[RECORD EXCERPTS — start]
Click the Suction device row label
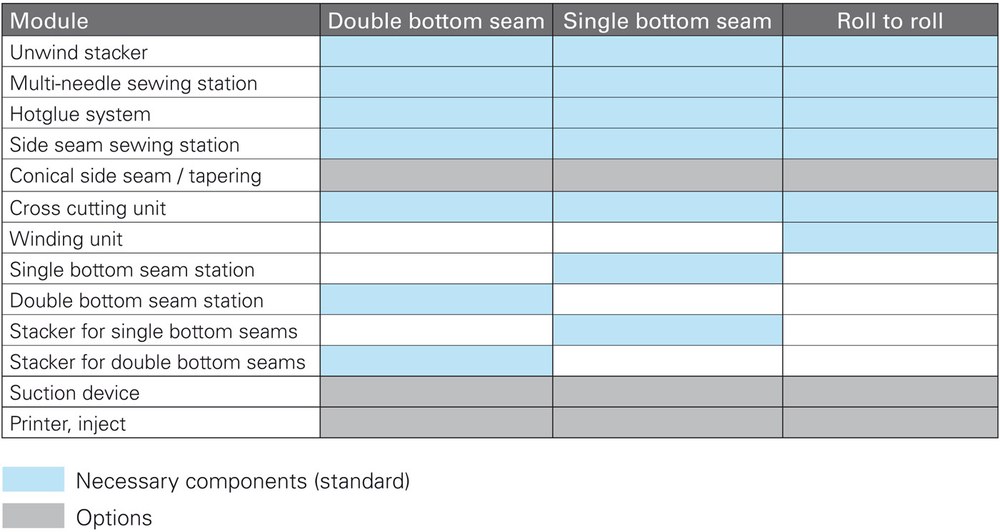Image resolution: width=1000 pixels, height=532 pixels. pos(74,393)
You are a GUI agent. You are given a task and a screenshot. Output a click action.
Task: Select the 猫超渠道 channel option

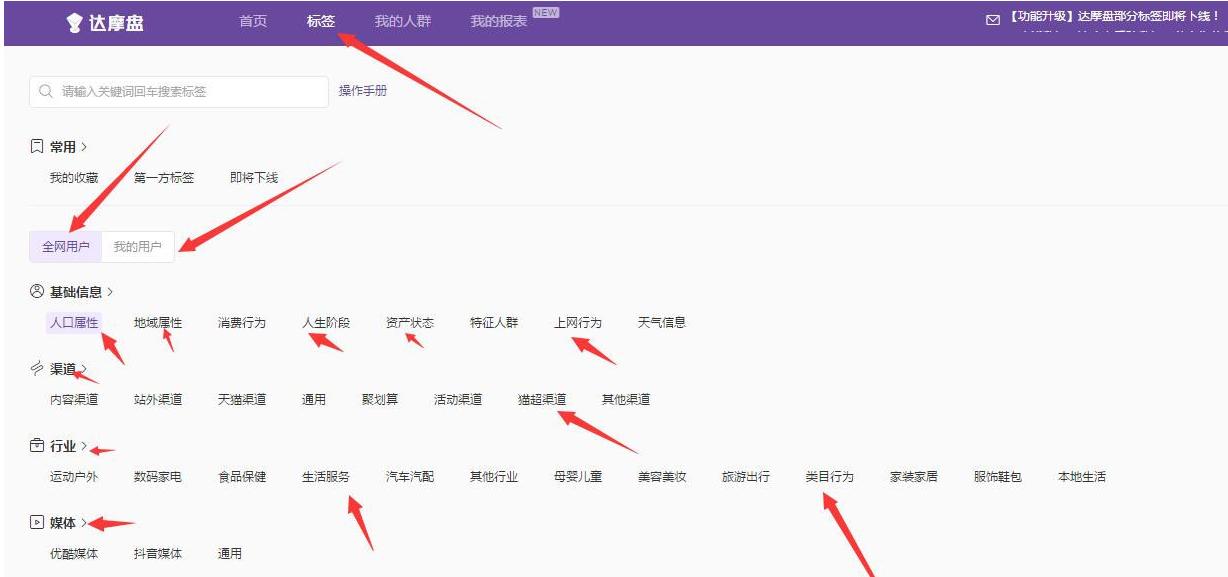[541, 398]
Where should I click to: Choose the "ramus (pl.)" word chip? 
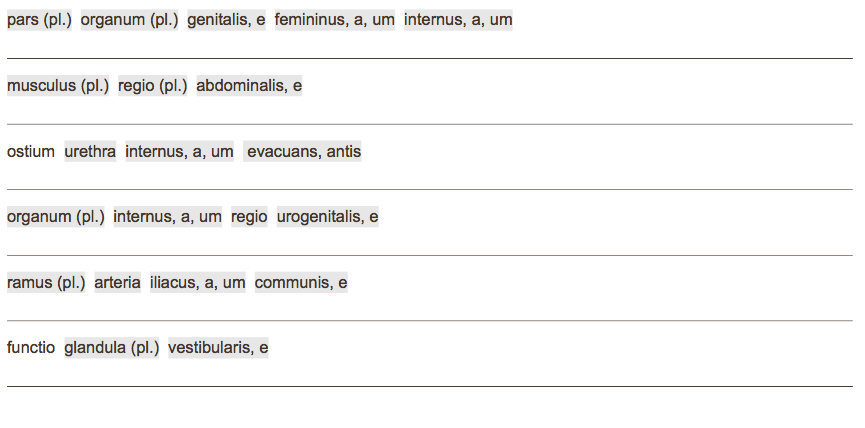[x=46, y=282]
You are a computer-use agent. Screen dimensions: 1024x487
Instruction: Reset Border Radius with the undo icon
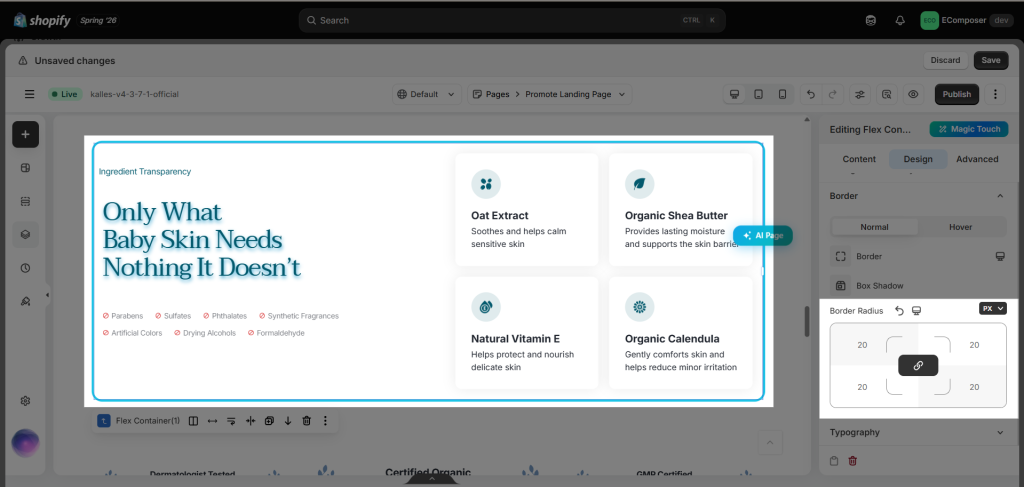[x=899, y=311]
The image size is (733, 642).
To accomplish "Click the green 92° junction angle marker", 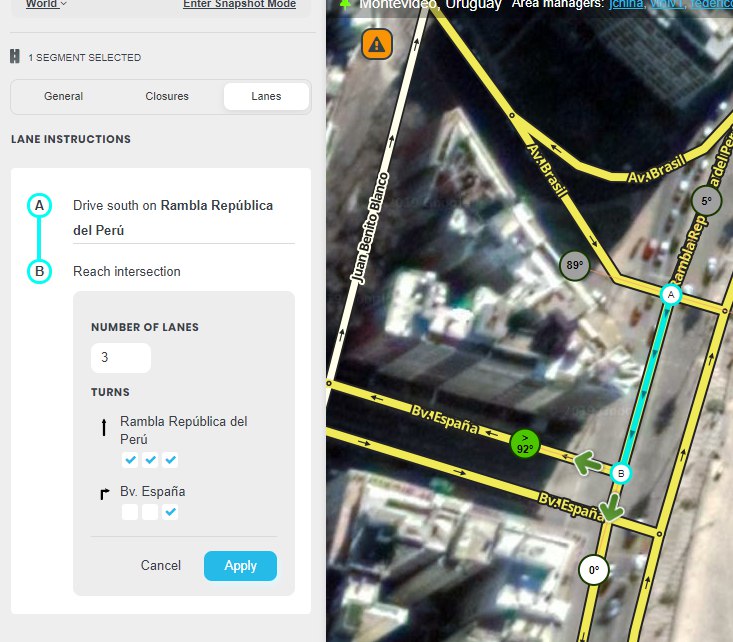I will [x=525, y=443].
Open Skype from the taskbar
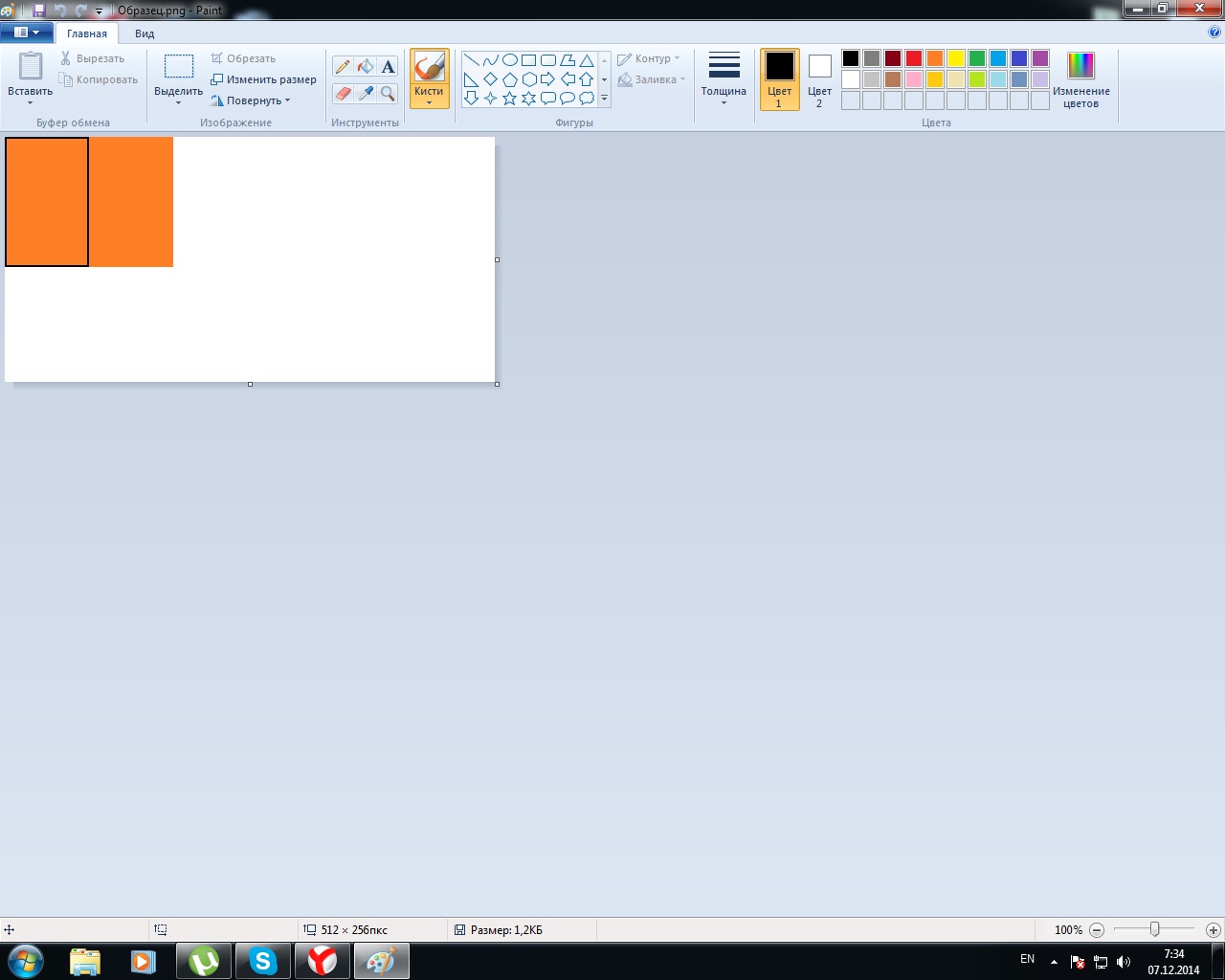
[RECORD EXCERPTS — finish]
Find the string "agent" in the entries above and return each line that holds it.

ANSWER TO THE PROBLEM
You are a GUI agent. You are given a task and a screenshot. Output a click action.
You are a computer-use agent. Screen dimensions: 1024x487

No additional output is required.